Wednesday, September 16, 2009

Green Lake

Bark beetles derange the Elms,
Thickening the path with leaf rot.
Naked limbs of Ash, stripped by downy mildew,
tap coded insults
on the cottage roof.
Inside, albino spiders
sentry the walls
with mazes of webs.
Here, miles from Wayzata,
we make love on the bed you have loved on before.
We sleep
and in your dream
she walks the beach,
tempting the tide to take her.
billowing with a passion
that is not her own,
she becomes the wave,
through the engorged channel
toward the cabin,
licking the edges,
nipping the trusses.
When we wake,
the air is dank
with her name.
It seeps between the eaves,
through the floorboards,
driving us outside.
It is too cold to swim
and every direction we walk,
the wind is against us.
In another place,
the day will be warm
and the evening full.
We will have cool drinks
and sit on a porch
listening to crickets, who,
only when the heat
is most intense,
sing of love.
© 2009 by Kathryn Feigal. All rights reserved. 
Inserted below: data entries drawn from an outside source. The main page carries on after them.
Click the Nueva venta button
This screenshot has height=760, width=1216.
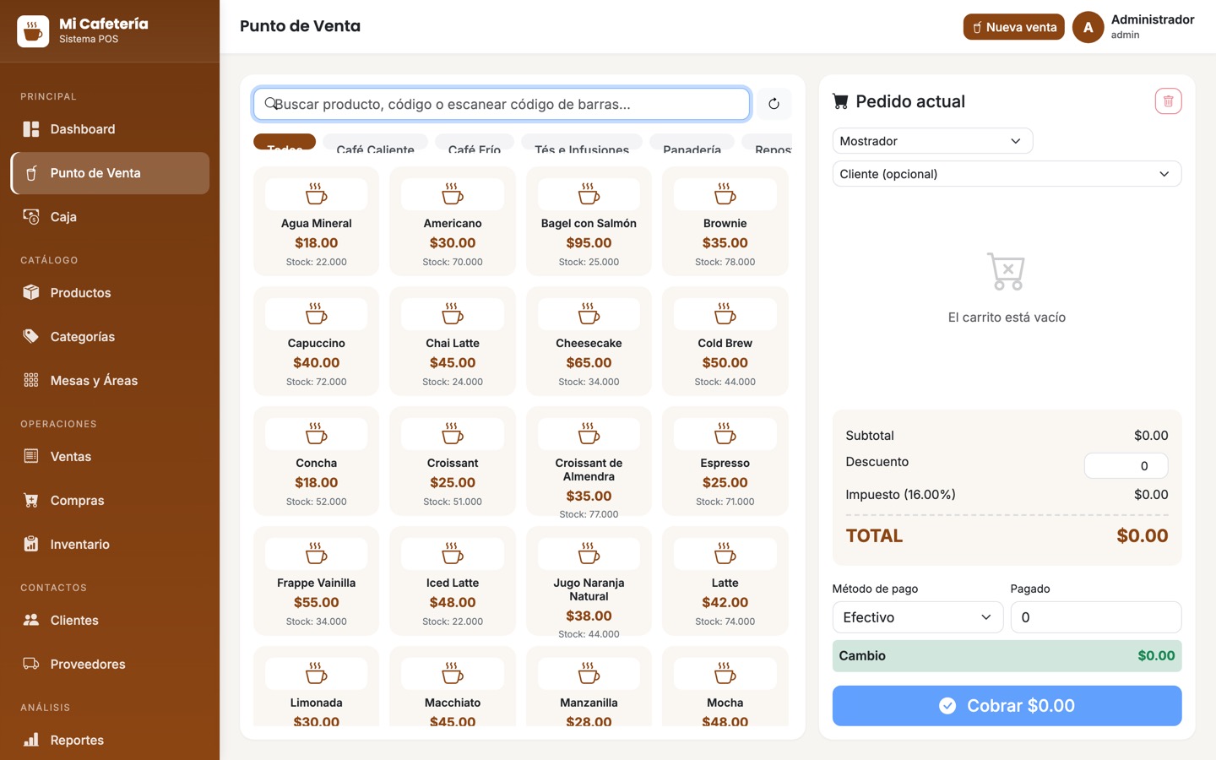[1013, 27]
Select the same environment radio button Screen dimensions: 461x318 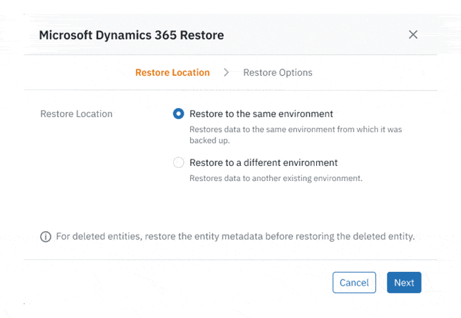pyautogui.click(x=178, y=114)
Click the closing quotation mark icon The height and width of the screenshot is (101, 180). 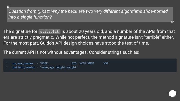click(x=172, y=22)
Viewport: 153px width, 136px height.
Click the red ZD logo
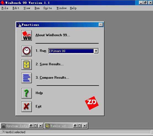(92, 103)
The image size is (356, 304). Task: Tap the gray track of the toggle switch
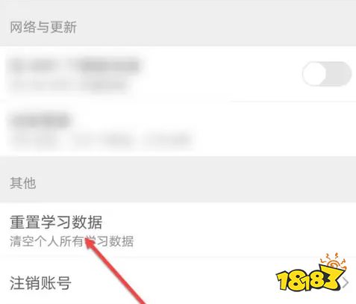[339, 74]
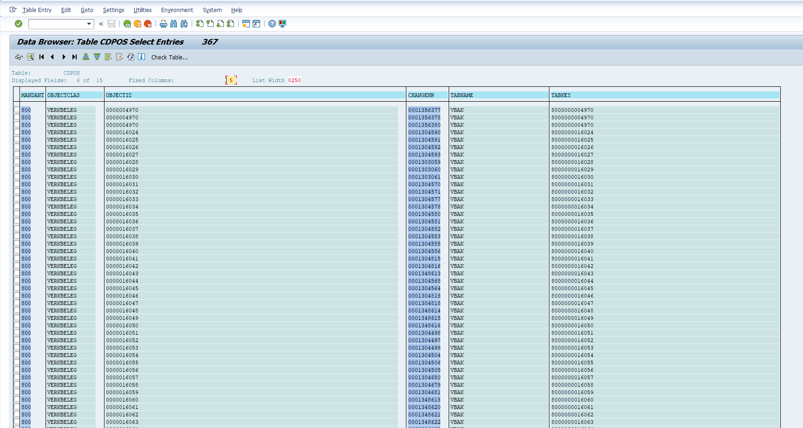Click the green checkmark Enter icon
This screenshot has width=803, height=428.
(x=19, y=24)
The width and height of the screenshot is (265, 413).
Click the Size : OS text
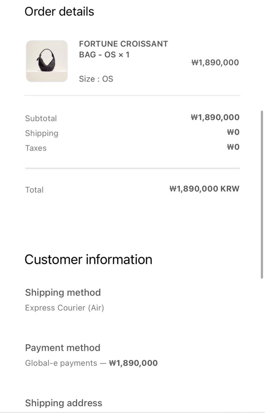[96, 79]
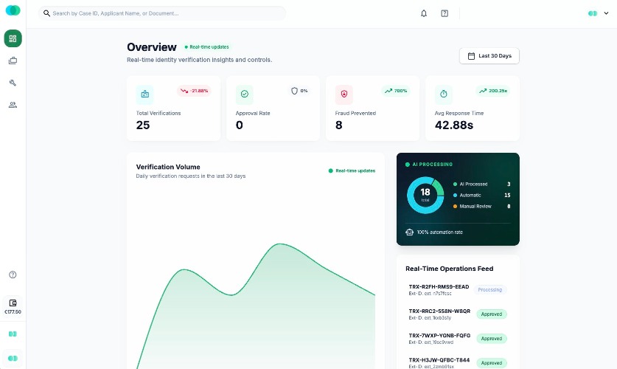This screenshot has height=369, width=617.
Task: Open the dashboard overview sidebar icon
Action: point(13,38)
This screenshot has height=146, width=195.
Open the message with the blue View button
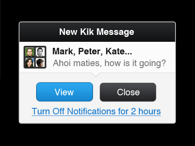pos(65,92)
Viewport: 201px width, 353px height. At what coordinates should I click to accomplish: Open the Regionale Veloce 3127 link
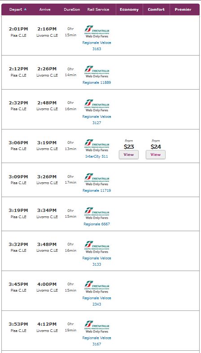point(97,120)
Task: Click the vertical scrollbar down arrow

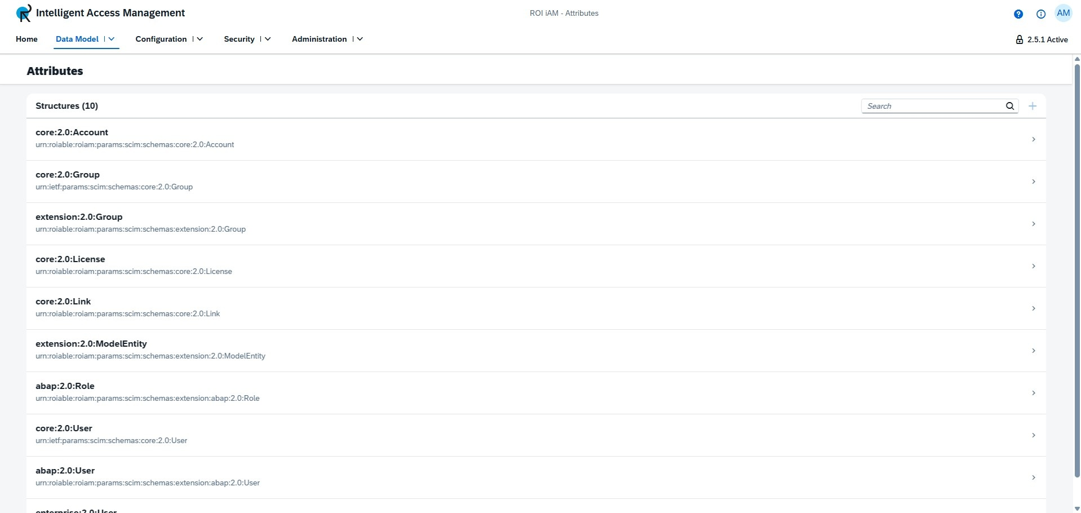Action: click(x=1076, y=508)
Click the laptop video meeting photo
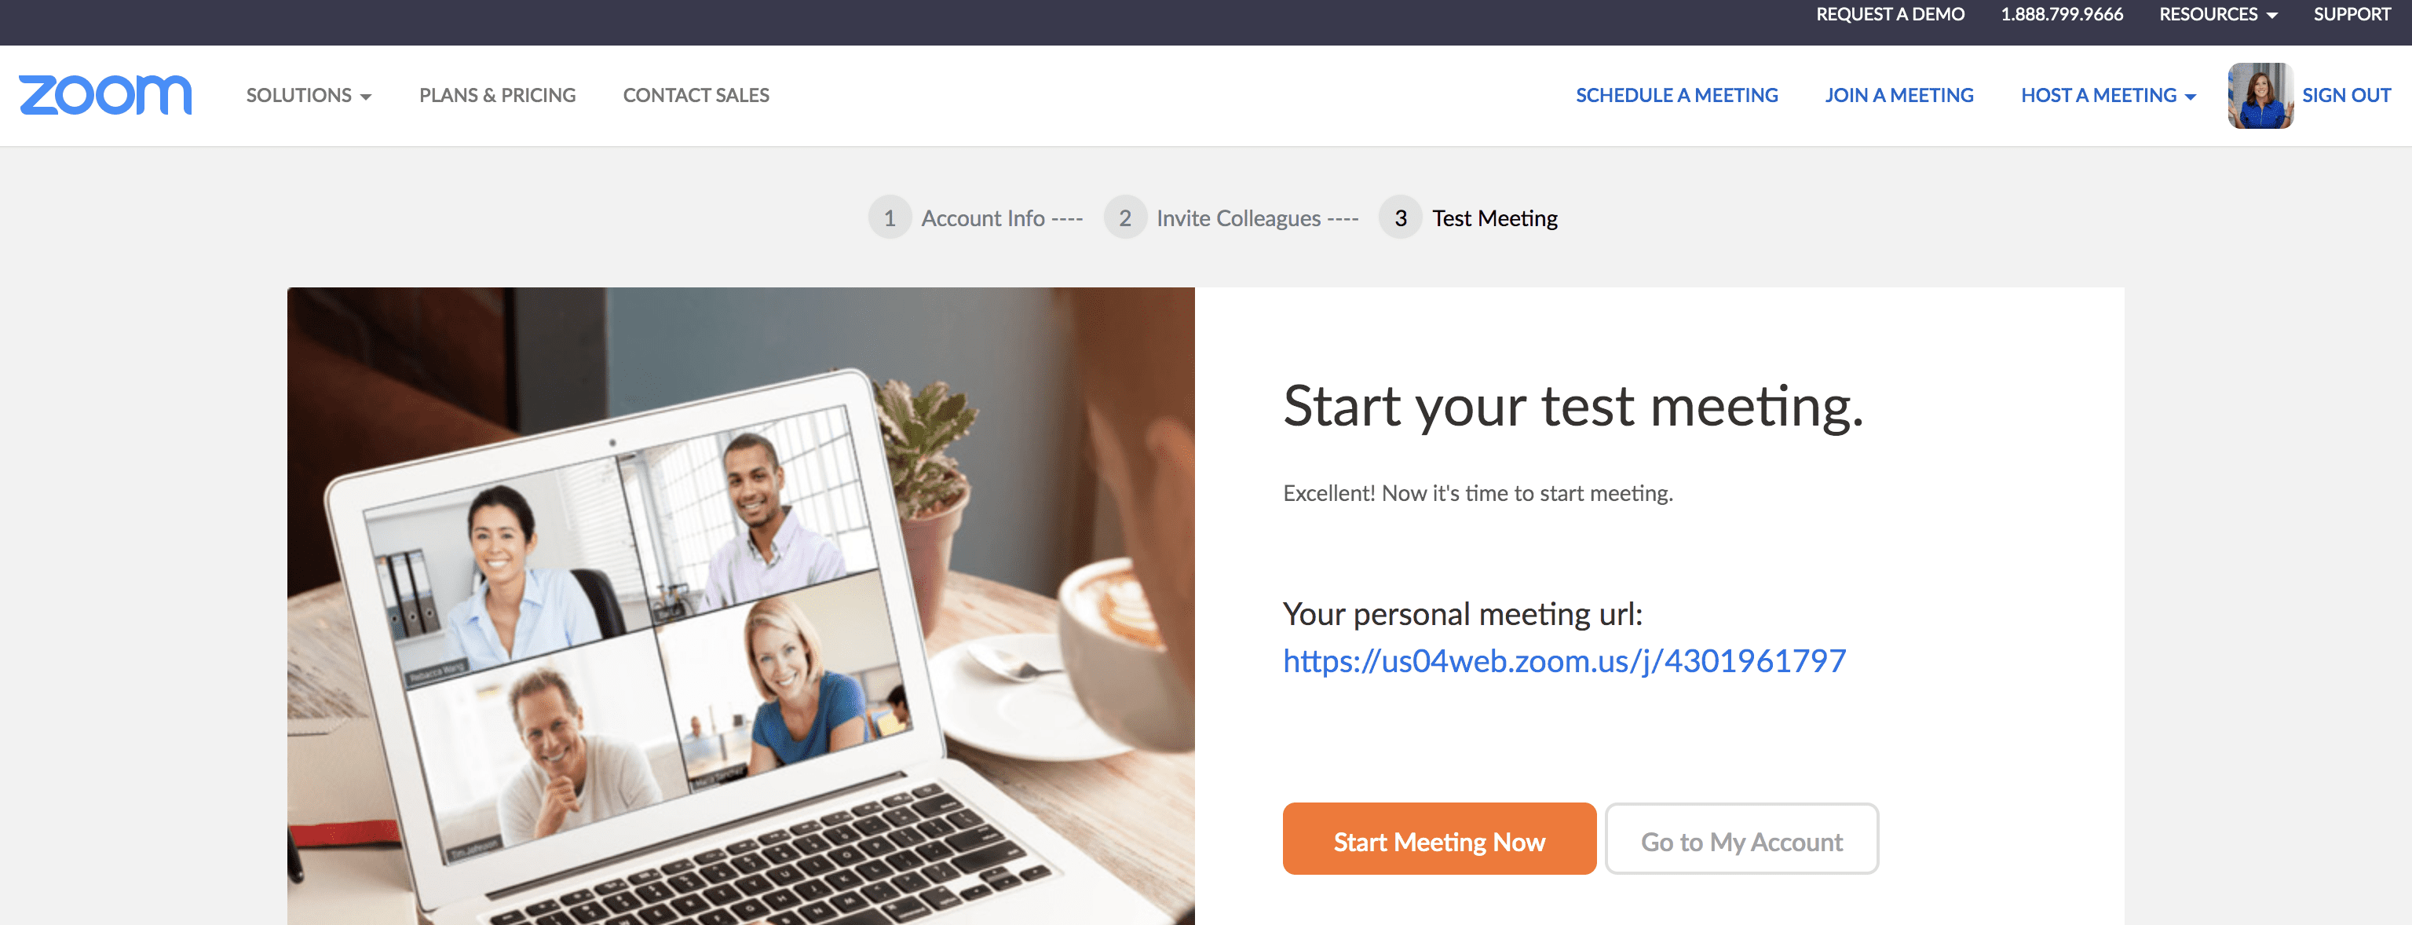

I studied poetry with Mark Strand at the University of Utah. This is one of the poems I wrote in his workshop.
(see some of his poetry here)

Mark StrandMark Strand was born in Summerside, Prince Edward Island, Canada. His collections of poems include: Dark Harbor (1993), The Continuous Life (1990), Selected Poems (1980), The Late Hour (1978), The Story of our Lives (1973), The Sargentville Notebook (1973), Darker (1970), Reasons For Moving (1968), and Sleeping With One Eye Open (1964). He has also published a book of prose, entitled The Monument (1978). His books on artists include William Bailey (1987) and Hopper (1994). His translations include two volumes of the poems of Carlos Drummond de Andrade. He has also published three books for children. He has been the recipient of Fellowships from the Ingram Merrill, Rockefeller, and Guggenheim Foundations and from the National Endowment for the Arts. He has been awarded the Fellowship of the Academy of American Poets (1979), a John D. and Catherine T. MacArthur Foundation Award (1987), the Bollingen Prize (1993), and has served as Poet Laureate of the United States (1990). He is currently the Elliott Coleman Professor of Poetry in the Writing Seminars at the Johns Hopkins.
(translation into German from an earlier draft)
Grün See
Du bringst mir zu Grün See,
wo du in frührern Sommern
mit eine andern Frau gewohnt hast.
Der dunkele Himmel liegt schwer auf uns
wie eine muffige Wolldecke
bedeckt mit Hülse vergangenen Lebens.
Borkekäferen zerrütten die Ulme
und Netzen von Blattfäulnis,
den Weg verdickend.
Auf dem Hüttendach, klopfen Nackte Lindenäste
ihre Beleidigungen heraus.
Drinnen, albino Spinnen mit labyrinthischen Geweben,
bewachen die Wände.
Hier, Meilen von der Welt entfernt,
erfüllten wir die gegenseitige Sehnsucht
an dem selben Bett,
wo du mit ihr gelegen hattest.
In deinem Schlaf,
schlendert sie den Strand entlang,
und fordernt die Wellen,
sie hinunter zu ziehen.
Mit fremder wogender Leidenschaft
verwandelte sie sich
in eine Mächtige Welle.
Die Welle Wälzt ihre Fluten dir zu,
wo du liegst, voller Sehnsuchts
um ein Überfluss Wasser.
Die kursierte durch deinen Leib
erreichte die Hütte beleckend
die Klinke versuchend.
Als wir aufwachen hat sich
der Himmel seine Enttäuschung entladen,
und der See murmelt seufzend.
Zum Schwimmen ist's zu kalt
und in jeder Richtung ist
der Wind gagen uns.
Ich verlange von der Luft,
sich zu verzehren
verbrannt zu werden.
Ich will, dass die Liebesperlen meine Wunde heilen.
In noch einem Ort, zu noch einer Zeit 
wird der Tag bequem sein
und der Abend befriedigend.
Wir werden kühle Getränke schlürfen
und an die Veranda sitzen,
die Grille zu hören
als sie in der wärmende Luft
von Liebe singen.
© 2009 by Kathryn Feigal. All rights reserved. 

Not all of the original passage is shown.